A Quick Look At Variable Life Insurance
What does Variable Life Insurance Mean?
The term Variable means that it is not a fixed account, but a sub account that is operative in tandem with the policy owner's wishes. Variable life insurance is totally different from whole life insurance and universal life insurance wherein policy owners direct the distribution of their premium payments among several different accounts or funds. In fact, variable life insurance policy is riskier than other policies. Lets discuss why this is so.
Risks for Policyholders
The policyholders who are more prone to risks are provided maximum protection forever. This is flexible when it comes to account. It saves your tax, protects against risk and provides death benefits to the nominees. It also provides variable death benefits by returning the fund value and the policyholder may withdraw the money anytime. It is not flexible when it comes to premium or the amount to be paid on its maturity or death. It does not also provide any assurance for the amount to be paid during the lifetime of the policyholder. Universal Variable Life Insurance Another form of variable life insurance is called universal variable life insurance which regulates the cash value features vis-a-vis other types of insurance. It provides death benefits to the nominee and offers the cash value with low risk saving and tax benefits. It also provides you with an option to invest your money into various types of funds. This way, you can pay premium according to your convenience. You can always withdraw your money anytime during your lifetime. If you, as a policyholder, decide to terminate the policy in the beginning, you are more likely to receive less amount than what was mentioned. Here are some tips to keep in mind: 1. If you are paying fewer premiums, then it wont help. Remember, paying a good amount as premium is good to cover the investment amount.
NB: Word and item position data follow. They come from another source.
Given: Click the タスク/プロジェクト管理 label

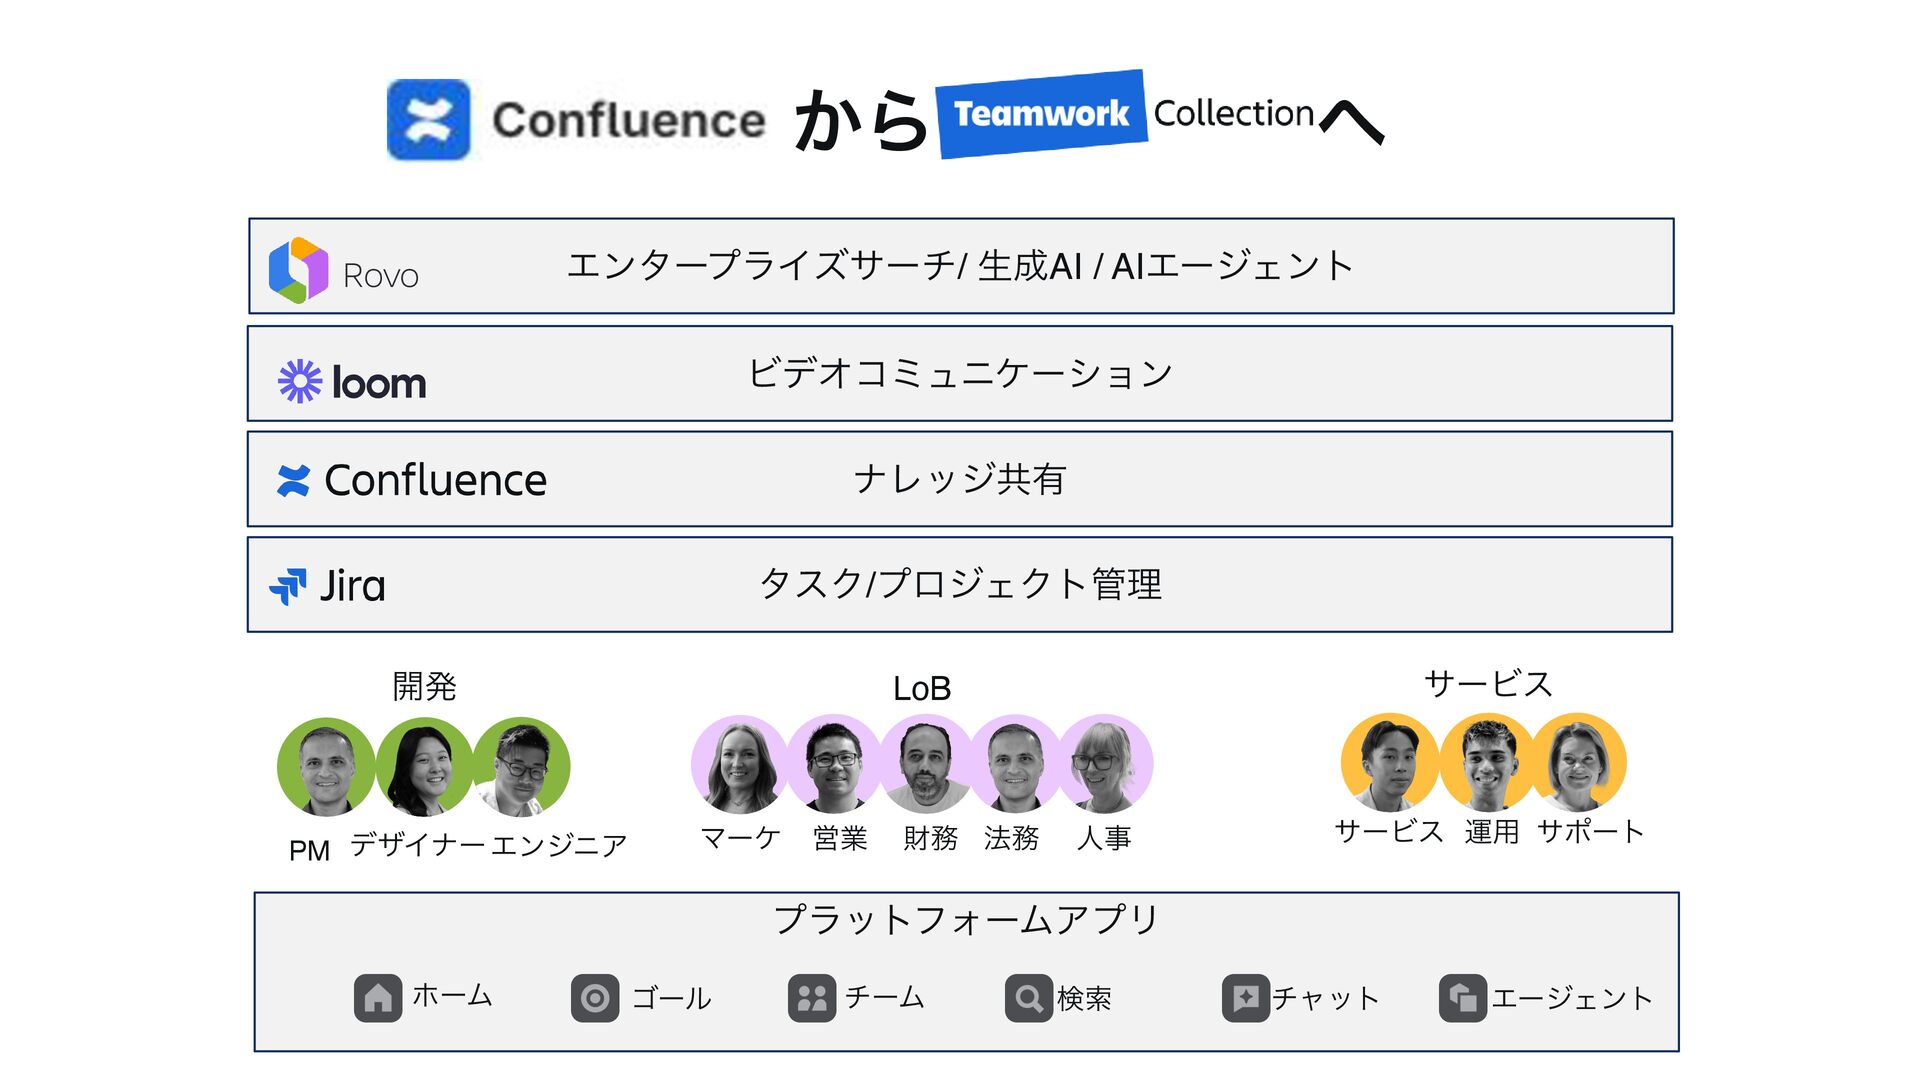Looking at the screenshot, I should pos(960,584).
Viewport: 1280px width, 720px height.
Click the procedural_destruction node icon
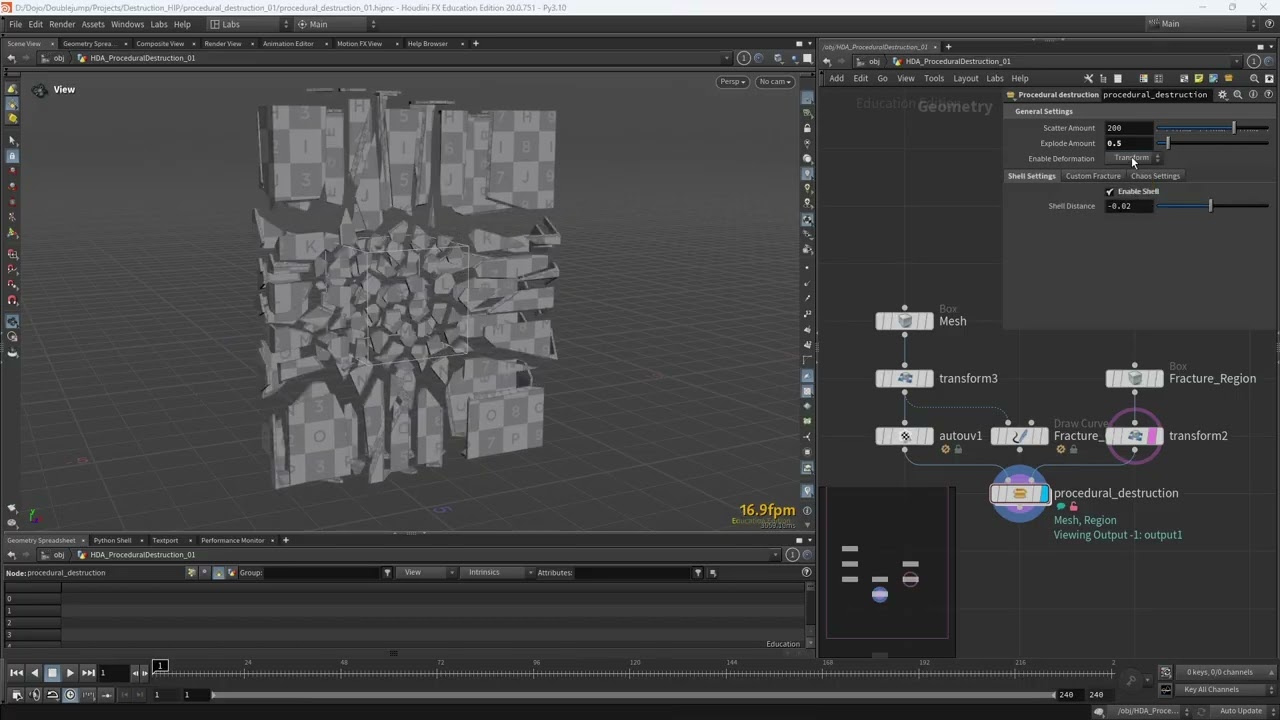coord(1019,493)
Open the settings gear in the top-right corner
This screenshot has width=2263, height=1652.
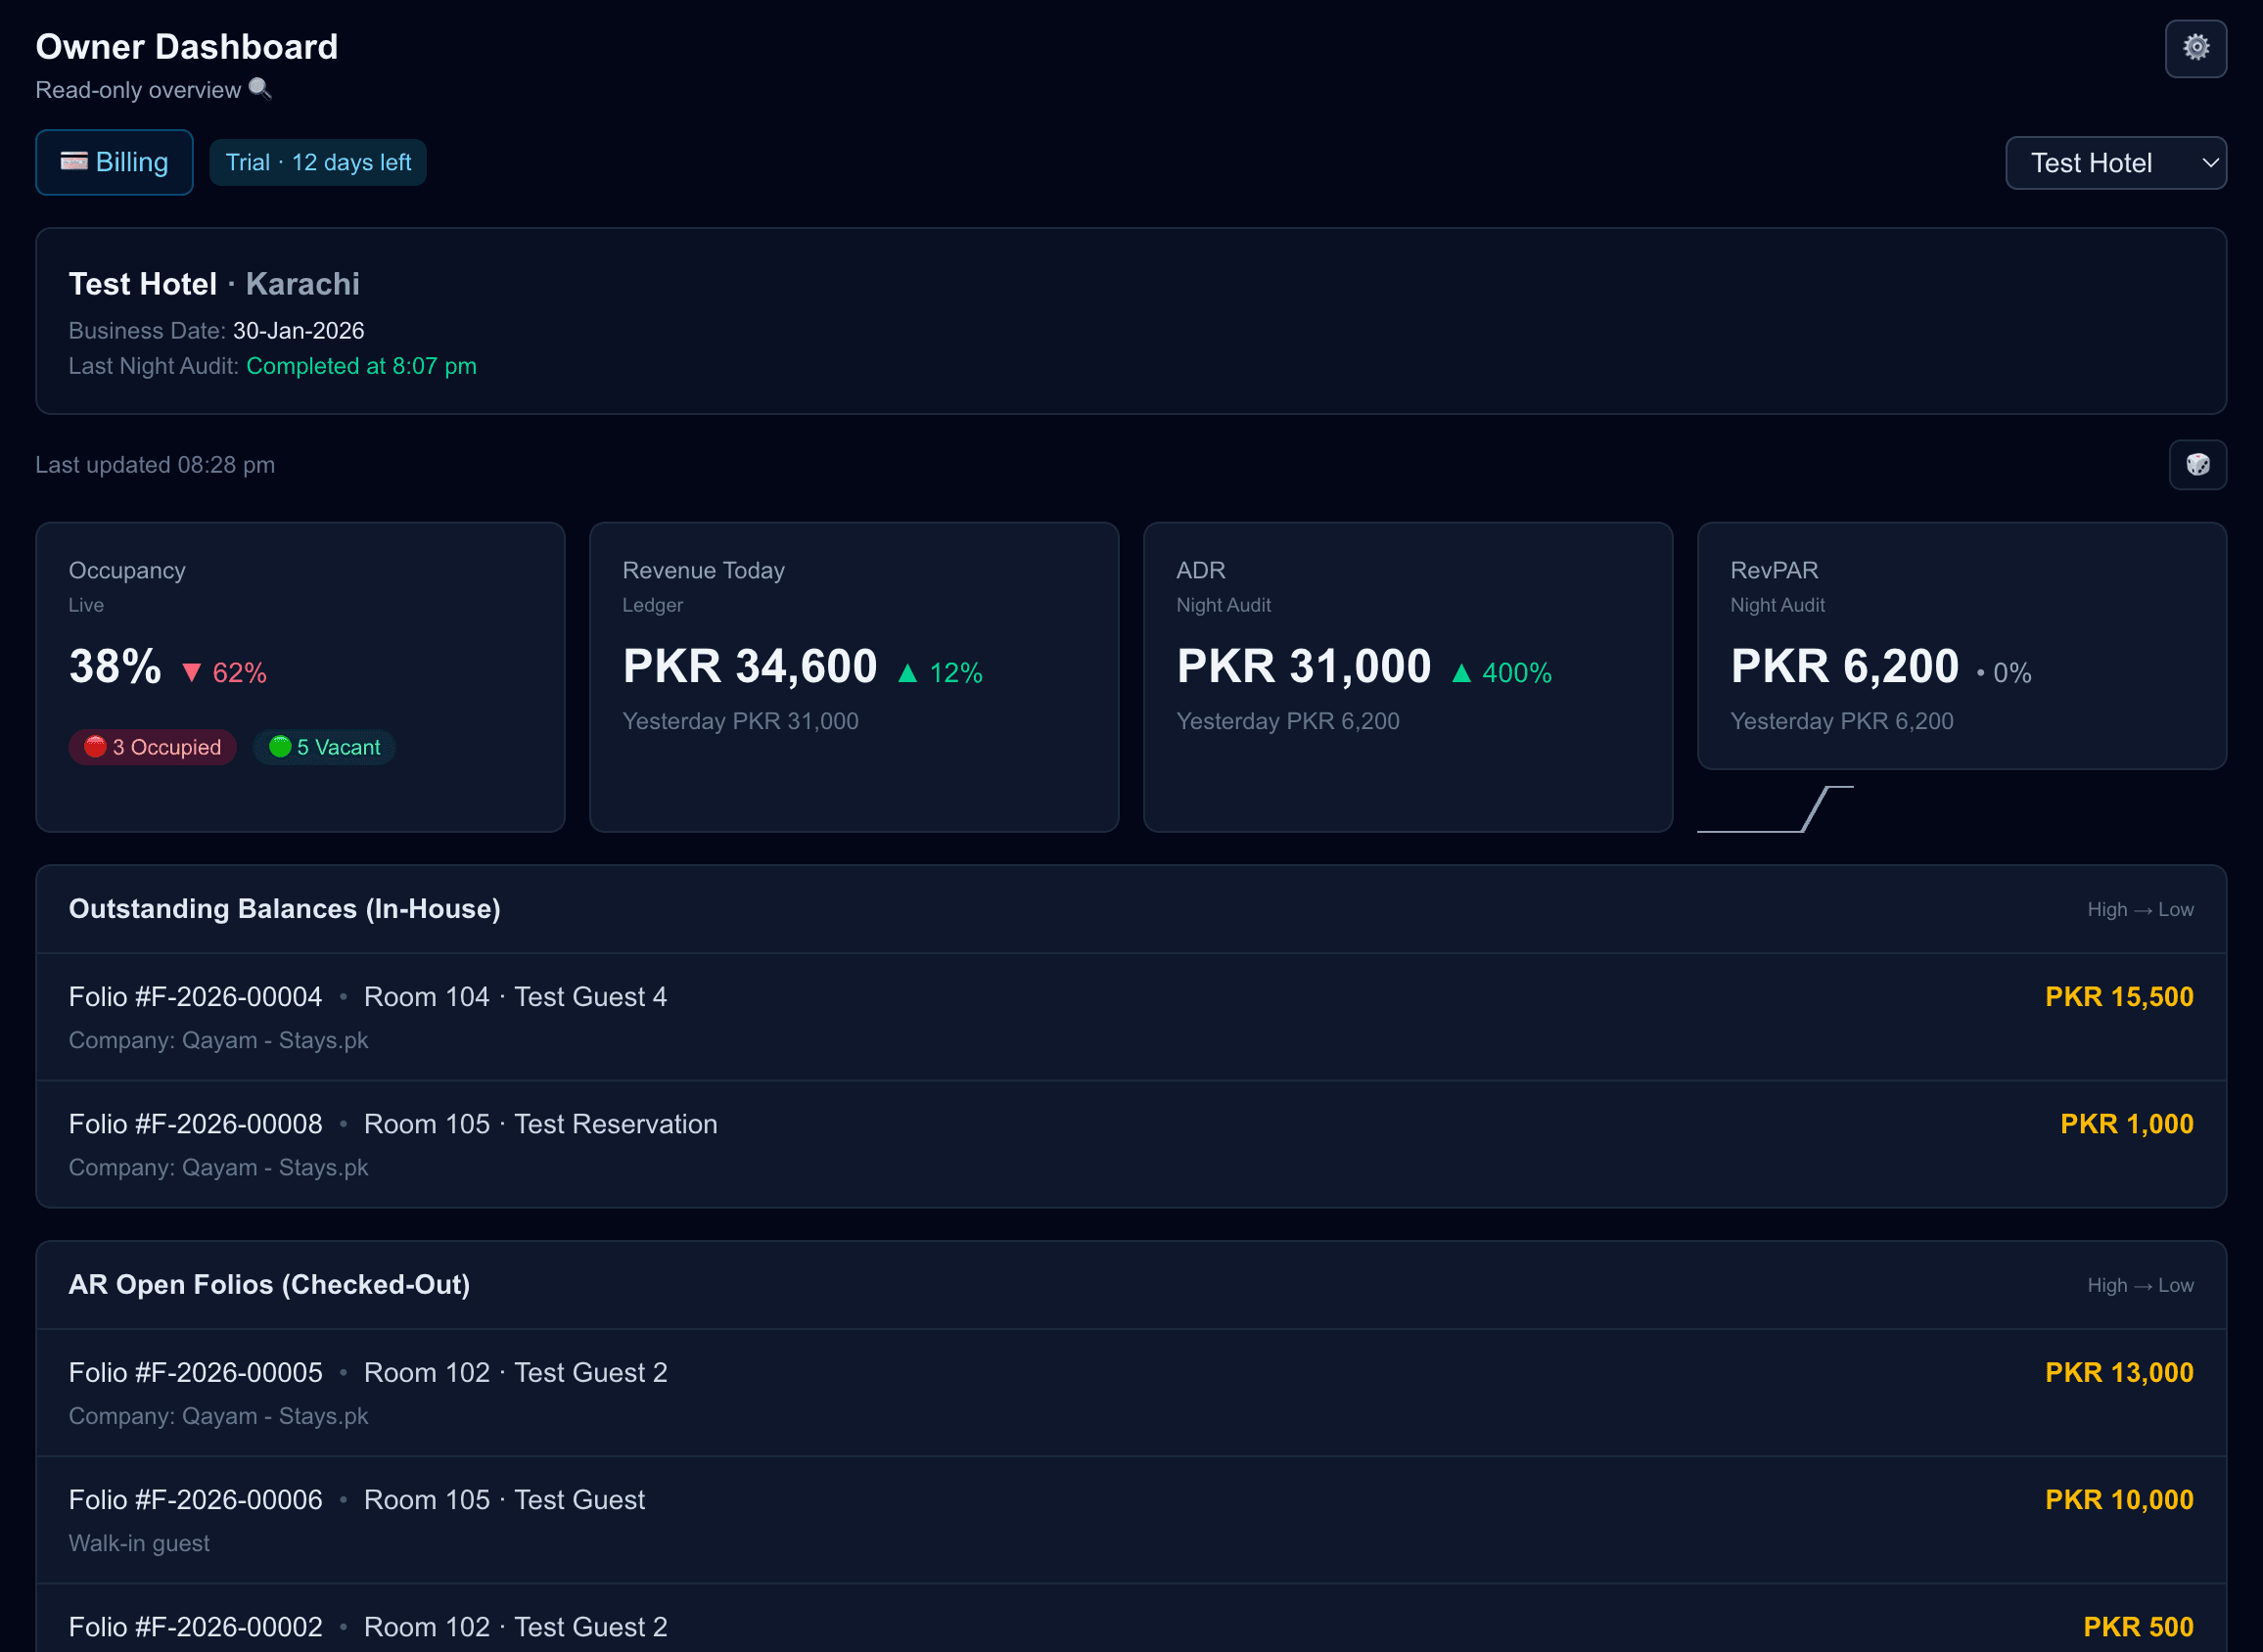2196,47
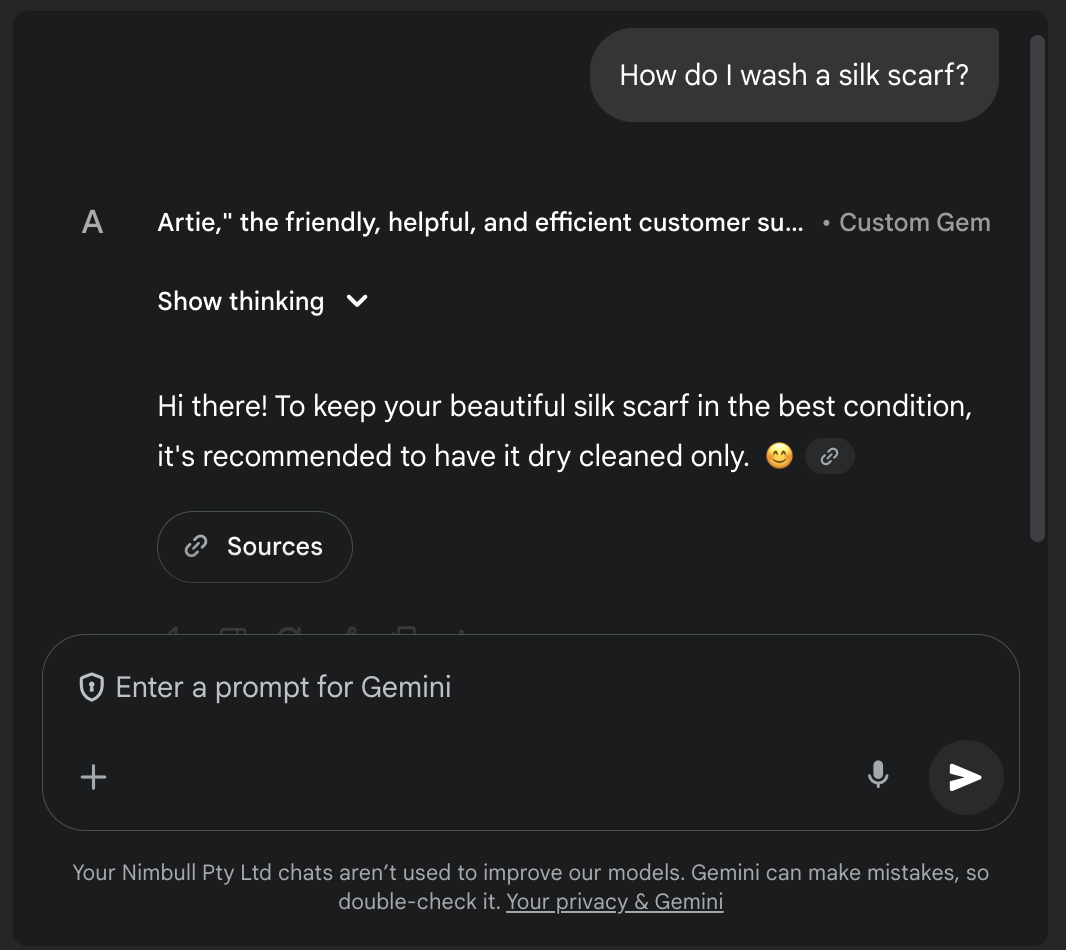
Task: Open the inline source link chip
Action: coord(829,456)
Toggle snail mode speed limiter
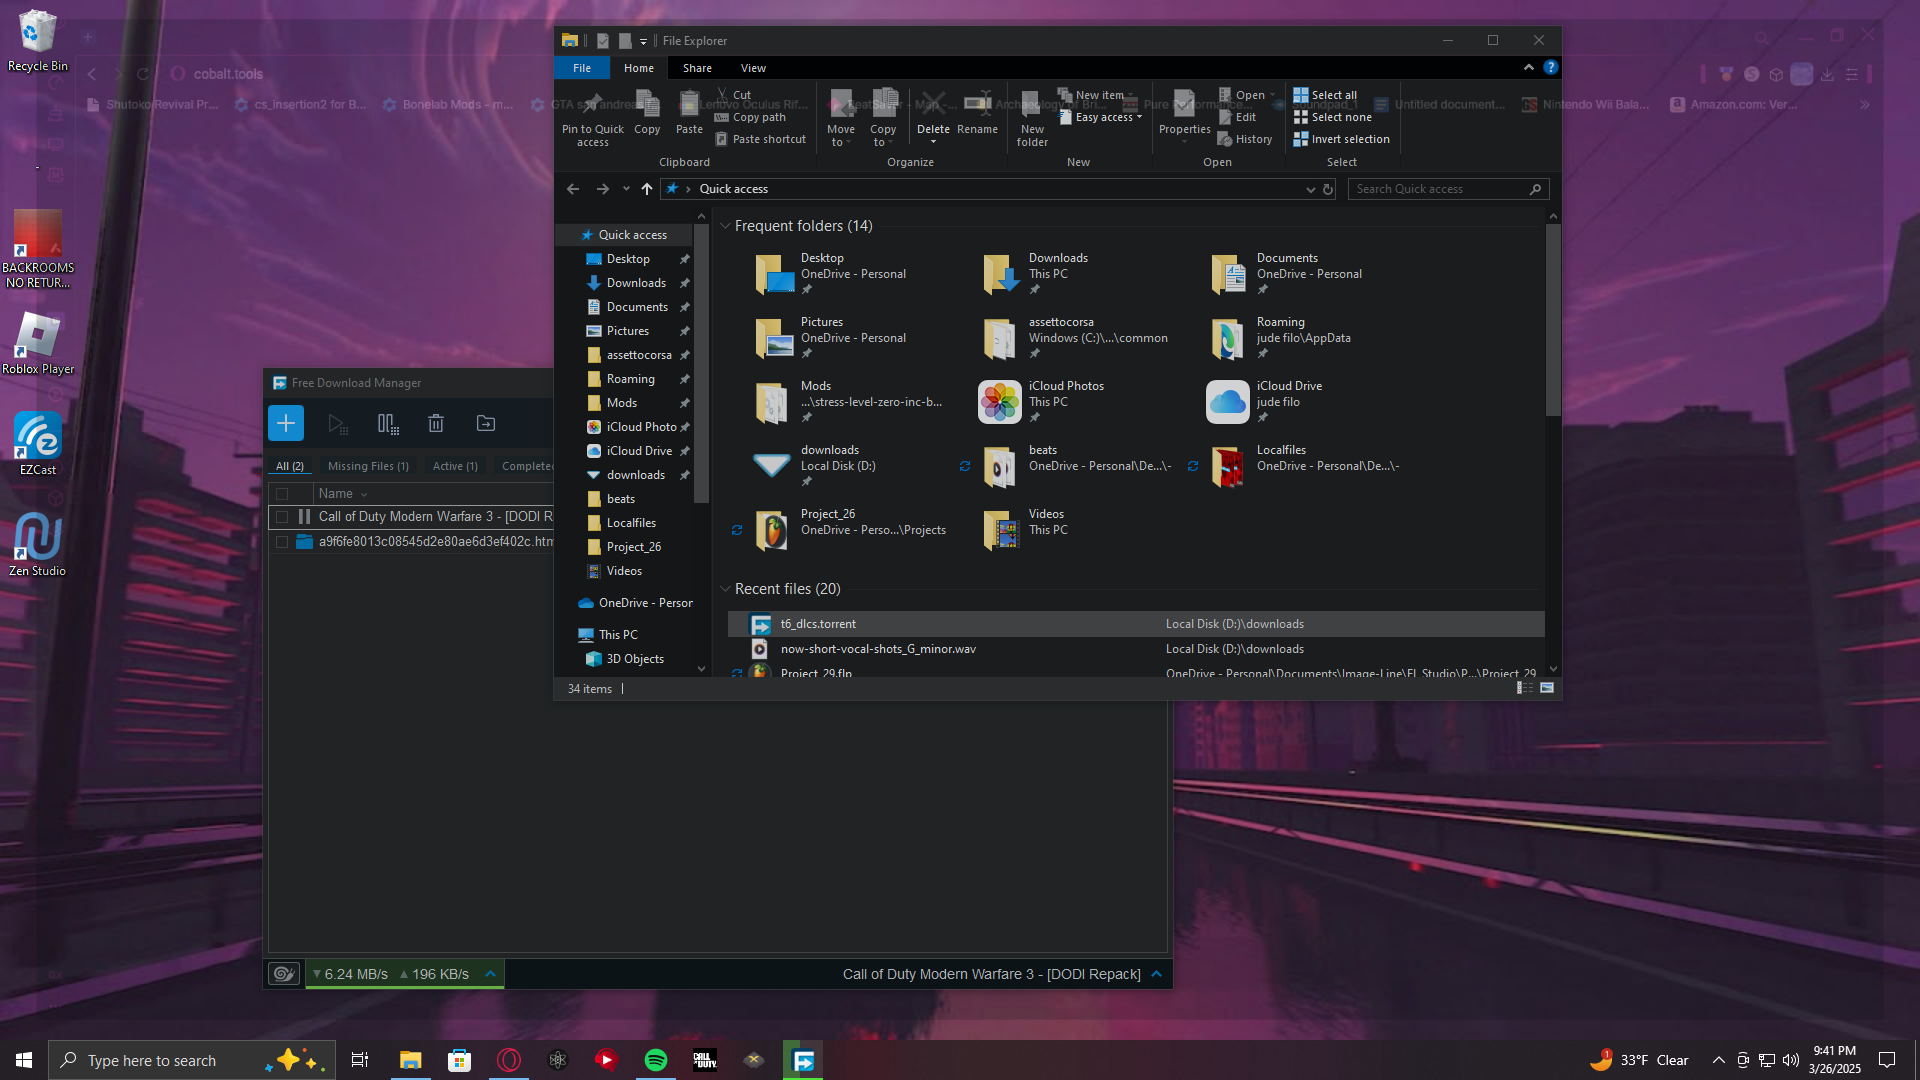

A policyholder should spend good amount of time to manage their accounts and should plan the strategies to invest their money in a manner that they get a good return in future. 2. The variable life insurance does not give you any assurance for interest and are managed at a state level. These policies are somewhat risky. That is why the agent should clarify every relevant point in the prospectus. All the relevant details about the product should be provided. 3. You have the option to choose the investment with the growth of your cash and the cash value grows with time. There are many investment options available through which you can invest your cash in a desired manner and that too anytime throughout the year. The investors feel satisfied because they can determine how to invest their money according to their wish and their future is thus in their own hands. 4. These policies are almost same as investing your money into mutual funds. There is a fixed amount that is payable to the nominee in case the policyholder expires. This amount is decided based on the financial condition of the policyholder.
With this information, you can now go ahead and decide whether you want to opt for variable life insurance.